Saturday, May 28, 2011

How far is 2km? Across the coalmine!

If you stand on Fraser Avenue at the back of Anglesea, you can’t see the coal mine that is a few hundred metres to your north. It’s behind the low coastal scrublands and of course, a big hole in the ground is hard to notice until you stumble right upon it. But it’s undeniably there.

If you live in Anglesea, there might appear to be little you can do about the coal mine and power station. It has been there since 1961, and owner Alcoa is seeking a 50 year extension of it’s original lease and an extension of the mine. We hope that this course is averted.

As Cam Walker noted after spending some time around Anglesea, “most people aren’t too keen on the idea and are certainly grumpy when you explain that if it was a single wind turbine they would have a right of veto, yet the 2,000 residents that live within 2 km of the Alcoa coal mine don’t have this right.”

Anglesea, mine and power station - click to enlarge



The new state government’s declared 2km right of veto would place the nearest potential turbines on the other side of the coal mine, even though there is no health hazard from wind turbines – yet dust from open cut coal mining has well established and serious health hazards.

Elsewhere…


In the Latrobe Valley, if you lived on the southern side of Morwell, you would be less than 500m from the edge of the coalmine. The 2km buffer zone would see wind located as far away as the (small, but highly polluting) Morwell power station, almost all the way to Hazelwood power station. In this case you would have to go even further than 2km to reach the other side of the mine.
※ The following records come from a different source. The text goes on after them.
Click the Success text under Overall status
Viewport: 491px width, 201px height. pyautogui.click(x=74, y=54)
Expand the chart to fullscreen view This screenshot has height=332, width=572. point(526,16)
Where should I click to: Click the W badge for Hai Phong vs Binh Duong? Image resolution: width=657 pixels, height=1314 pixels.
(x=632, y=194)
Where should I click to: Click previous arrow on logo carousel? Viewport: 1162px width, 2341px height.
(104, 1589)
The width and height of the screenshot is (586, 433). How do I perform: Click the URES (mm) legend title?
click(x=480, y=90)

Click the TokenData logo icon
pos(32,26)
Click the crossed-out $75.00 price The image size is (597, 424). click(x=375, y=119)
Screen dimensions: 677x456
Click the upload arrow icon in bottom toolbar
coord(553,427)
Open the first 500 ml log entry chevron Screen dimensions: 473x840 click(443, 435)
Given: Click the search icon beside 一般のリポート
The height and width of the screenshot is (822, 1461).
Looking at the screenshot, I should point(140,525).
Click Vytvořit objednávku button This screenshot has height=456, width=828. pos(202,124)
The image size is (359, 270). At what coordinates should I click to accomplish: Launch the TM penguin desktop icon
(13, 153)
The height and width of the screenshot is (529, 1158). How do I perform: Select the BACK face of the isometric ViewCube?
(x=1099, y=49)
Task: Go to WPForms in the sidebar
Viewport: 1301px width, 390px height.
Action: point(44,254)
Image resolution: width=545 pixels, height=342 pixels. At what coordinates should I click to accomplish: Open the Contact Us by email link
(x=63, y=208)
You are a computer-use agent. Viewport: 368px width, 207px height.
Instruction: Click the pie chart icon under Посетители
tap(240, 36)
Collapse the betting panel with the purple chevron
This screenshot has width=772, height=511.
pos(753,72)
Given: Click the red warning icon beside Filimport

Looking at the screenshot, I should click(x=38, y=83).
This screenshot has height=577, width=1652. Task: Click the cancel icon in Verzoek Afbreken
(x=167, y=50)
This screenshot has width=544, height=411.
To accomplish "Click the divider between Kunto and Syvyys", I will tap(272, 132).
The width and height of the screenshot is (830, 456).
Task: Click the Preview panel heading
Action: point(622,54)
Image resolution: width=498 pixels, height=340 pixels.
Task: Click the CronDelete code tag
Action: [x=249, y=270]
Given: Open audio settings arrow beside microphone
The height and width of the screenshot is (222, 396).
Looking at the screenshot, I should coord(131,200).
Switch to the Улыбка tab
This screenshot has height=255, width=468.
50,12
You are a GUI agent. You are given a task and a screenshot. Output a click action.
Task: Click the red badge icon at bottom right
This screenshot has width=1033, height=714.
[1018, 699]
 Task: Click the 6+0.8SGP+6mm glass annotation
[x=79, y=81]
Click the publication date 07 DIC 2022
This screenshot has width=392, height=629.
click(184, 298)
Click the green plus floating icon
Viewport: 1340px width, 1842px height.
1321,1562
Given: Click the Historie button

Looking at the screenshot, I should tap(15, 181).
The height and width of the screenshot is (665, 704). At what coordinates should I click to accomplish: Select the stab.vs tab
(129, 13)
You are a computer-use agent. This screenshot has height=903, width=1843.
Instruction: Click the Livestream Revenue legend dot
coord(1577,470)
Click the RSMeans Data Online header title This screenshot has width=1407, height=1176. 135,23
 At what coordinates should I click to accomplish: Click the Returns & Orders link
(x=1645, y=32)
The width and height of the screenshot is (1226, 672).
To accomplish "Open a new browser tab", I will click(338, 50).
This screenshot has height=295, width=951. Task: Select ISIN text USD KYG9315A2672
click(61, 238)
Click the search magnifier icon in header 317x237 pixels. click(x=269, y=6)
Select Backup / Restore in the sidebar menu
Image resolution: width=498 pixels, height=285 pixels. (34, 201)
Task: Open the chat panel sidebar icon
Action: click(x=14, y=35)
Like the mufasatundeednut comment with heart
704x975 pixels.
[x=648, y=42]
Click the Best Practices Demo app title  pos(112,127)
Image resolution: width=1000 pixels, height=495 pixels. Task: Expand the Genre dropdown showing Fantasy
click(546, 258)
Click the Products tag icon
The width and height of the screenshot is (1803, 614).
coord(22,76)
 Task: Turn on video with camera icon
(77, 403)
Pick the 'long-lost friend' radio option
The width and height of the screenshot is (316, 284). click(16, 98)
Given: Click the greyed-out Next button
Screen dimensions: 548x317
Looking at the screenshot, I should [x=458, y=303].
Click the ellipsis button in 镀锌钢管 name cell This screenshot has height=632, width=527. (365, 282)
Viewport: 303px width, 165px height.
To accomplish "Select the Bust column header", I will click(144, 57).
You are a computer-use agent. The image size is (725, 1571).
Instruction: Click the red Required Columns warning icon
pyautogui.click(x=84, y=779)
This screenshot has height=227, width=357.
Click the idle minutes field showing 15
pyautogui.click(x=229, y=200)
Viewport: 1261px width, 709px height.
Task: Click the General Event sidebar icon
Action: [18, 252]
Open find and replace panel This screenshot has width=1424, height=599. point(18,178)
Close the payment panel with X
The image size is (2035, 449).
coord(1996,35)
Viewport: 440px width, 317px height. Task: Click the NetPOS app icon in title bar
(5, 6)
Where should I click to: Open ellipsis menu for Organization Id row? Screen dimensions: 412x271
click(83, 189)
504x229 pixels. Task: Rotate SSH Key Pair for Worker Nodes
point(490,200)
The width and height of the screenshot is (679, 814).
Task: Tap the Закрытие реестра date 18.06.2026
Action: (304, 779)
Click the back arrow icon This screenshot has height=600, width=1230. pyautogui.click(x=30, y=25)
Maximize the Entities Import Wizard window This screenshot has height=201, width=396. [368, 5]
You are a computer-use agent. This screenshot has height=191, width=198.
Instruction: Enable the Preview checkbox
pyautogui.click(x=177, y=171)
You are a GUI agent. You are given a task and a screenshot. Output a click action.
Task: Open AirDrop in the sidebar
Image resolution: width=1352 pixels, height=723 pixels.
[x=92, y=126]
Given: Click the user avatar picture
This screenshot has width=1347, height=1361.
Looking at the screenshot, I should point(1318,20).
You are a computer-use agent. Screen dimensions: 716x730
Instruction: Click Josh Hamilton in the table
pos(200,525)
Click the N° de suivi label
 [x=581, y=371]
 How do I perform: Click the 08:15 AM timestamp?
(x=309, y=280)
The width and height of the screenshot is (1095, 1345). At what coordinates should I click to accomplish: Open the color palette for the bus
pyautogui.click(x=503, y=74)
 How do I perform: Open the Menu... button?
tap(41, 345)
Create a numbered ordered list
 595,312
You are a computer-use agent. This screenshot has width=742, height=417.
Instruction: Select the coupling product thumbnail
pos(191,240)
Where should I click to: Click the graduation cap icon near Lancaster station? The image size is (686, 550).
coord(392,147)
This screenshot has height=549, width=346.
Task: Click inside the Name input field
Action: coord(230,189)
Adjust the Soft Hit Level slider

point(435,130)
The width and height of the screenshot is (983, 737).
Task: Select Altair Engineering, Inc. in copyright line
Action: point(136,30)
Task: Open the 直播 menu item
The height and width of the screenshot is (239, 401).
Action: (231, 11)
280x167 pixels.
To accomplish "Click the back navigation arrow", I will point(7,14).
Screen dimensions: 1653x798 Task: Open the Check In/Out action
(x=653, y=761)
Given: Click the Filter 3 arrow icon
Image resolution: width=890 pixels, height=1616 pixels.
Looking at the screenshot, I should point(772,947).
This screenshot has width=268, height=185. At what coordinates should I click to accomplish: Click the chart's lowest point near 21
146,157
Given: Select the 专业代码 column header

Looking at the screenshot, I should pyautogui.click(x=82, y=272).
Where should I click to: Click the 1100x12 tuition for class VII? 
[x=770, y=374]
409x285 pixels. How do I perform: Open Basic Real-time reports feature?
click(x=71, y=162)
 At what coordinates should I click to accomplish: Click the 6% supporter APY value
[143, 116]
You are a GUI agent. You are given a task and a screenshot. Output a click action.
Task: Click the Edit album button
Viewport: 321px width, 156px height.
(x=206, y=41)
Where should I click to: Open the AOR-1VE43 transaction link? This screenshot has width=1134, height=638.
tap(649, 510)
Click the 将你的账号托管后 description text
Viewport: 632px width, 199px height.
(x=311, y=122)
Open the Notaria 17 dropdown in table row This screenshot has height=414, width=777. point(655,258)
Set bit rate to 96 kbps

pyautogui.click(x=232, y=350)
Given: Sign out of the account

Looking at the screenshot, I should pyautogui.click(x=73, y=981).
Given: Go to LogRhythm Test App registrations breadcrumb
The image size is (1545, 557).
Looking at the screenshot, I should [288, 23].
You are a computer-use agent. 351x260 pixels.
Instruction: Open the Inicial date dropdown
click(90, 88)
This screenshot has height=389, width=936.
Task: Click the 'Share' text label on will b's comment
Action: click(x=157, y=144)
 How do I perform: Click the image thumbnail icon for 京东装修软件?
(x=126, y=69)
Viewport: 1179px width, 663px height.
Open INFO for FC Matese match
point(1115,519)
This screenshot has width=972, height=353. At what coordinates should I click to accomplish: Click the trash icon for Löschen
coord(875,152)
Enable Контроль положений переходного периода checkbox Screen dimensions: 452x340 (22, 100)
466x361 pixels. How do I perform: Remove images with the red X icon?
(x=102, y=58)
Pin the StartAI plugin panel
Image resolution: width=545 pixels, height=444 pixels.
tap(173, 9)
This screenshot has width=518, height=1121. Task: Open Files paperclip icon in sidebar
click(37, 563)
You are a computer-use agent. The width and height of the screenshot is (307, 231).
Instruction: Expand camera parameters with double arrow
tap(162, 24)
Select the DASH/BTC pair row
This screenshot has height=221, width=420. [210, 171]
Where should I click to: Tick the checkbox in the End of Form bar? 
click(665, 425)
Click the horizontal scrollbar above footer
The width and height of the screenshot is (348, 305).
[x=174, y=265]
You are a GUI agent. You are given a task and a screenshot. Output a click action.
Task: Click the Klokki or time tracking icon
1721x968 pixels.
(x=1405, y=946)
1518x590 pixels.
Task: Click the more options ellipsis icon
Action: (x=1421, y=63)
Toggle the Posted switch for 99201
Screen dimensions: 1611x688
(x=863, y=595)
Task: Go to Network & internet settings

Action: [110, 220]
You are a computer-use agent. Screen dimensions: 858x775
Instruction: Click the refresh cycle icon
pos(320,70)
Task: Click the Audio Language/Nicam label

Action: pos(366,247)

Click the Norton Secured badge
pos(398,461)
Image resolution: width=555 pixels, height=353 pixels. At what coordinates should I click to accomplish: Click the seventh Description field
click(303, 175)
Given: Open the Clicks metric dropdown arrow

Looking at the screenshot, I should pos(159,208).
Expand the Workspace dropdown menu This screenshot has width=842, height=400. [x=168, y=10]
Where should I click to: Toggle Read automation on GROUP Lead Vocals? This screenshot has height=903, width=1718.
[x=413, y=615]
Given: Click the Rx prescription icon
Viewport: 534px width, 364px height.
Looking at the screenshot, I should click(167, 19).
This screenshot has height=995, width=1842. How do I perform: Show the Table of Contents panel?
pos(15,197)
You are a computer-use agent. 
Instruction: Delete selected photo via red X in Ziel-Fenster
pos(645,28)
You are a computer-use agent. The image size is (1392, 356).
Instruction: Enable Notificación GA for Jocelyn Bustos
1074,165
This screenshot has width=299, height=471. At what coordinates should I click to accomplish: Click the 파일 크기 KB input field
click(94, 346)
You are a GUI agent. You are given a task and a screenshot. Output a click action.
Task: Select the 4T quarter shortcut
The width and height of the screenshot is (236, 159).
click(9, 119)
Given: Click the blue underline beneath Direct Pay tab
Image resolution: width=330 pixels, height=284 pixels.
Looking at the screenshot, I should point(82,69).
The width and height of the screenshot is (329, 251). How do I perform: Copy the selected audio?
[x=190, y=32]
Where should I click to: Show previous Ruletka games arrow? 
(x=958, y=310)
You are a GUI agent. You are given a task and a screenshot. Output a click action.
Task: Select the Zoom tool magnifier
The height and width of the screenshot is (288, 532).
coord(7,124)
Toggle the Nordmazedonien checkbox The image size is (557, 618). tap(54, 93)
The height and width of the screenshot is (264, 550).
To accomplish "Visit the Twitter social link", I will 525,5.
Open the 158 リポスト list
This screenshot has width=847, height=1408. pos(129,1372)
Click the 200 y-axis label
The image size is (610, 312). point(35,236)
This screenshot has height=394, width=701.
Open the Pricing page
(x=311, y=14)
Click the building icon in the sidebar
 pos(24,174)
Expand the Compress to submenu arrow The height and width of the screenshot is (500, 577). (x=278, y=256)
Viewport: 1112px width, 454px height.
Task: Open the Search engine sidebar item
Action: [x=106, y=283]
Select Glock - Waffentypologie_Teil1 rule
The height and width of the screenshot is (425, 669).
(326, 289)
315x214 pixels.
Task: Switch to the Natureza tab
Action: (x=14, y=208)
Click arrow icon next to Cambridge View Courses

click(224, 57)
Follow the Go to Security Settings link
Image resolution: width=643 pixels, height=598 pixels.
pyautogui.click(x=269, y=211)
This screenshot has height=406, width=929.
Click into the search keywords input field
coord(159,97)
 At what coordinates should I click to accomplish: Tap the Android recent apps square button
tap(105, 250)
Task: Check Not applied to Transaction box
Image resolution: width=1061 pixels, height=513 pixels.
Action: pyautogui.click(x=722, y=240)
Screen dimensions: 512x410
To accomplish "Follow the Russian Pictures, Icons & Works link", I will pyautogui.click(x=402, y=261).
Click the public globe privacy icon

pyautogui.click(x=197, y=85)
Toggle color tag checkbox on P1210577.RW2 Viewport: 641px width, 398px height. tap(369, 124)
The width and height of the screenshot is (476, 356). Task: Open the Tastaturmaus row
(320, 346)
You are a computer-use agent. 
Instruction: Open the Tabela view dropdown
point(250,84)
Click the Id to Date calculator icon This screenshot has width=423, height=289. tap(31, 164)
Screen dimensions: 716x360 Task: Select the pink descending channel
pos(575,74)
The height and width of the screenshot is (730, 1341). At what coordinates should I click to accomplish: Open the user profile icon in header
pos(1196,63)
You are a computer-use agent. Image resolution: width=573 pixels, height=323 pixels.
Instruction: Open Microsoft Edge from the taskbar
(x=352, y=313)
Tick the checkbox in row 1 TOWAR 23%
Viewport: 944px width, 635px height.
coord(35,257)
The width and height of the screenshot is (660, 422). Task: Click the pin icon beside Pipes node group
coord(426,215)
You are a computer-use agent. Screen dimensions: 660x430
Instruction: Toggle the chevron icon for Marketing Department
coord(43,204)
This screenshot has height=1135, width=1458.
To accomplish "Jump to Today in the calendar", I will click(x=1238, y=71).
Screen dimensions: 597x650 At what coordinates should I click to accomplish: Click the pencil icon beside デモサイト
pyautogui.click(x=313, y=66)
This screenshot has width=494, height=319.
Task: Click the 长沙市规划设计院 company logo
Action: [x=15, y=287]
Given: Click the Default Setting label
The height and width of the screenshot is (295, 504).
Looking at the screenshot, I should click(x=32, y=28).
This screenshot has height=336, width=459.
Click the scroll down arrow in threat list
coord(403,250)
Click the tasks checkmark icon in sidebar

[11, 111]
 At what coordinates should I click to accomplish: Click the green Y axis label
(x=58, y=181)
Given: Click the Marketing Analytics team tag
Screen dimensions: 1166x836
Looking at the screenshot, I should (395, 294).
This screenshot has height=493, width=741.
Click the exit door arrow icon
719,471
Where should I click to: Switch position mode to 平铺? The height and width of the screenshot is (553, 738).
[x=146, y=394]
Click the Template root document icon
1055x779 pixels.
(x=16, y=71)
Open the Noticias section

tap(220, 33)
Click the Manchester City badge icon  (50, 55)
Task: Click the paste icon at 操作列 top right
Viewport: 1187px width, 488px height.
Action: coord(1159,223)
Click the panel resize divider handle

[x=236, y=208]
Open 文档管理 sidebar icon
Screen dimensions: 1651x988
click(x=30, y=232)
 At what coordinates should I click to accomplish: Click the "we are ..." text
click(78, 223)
As Environment Victoria have pointed out, the proposed HRL power station is to be built within 2km of hundreds of houses.

If you lived at Newborough or Yallourn North, you would be less than 2km from Yallourn, another old clunker of a polluting brown coal power station. You would have no say in it. Yet you could veto any wind turbines being placed between you and the power station.

And in the big smoke…


If we go further afield than coal mines, or in fact closer to home for suburbanites, there are many similar examples in urban areas.

If you lived on Ross Road in Altona North, you would only be a couple of hundred metres from the Mobil petrochemical refinery across the railway. Yet you could veto any wind farm closer than the pier at Altona Beach, on the other side of the refinery, Cherry Lake and another suburb.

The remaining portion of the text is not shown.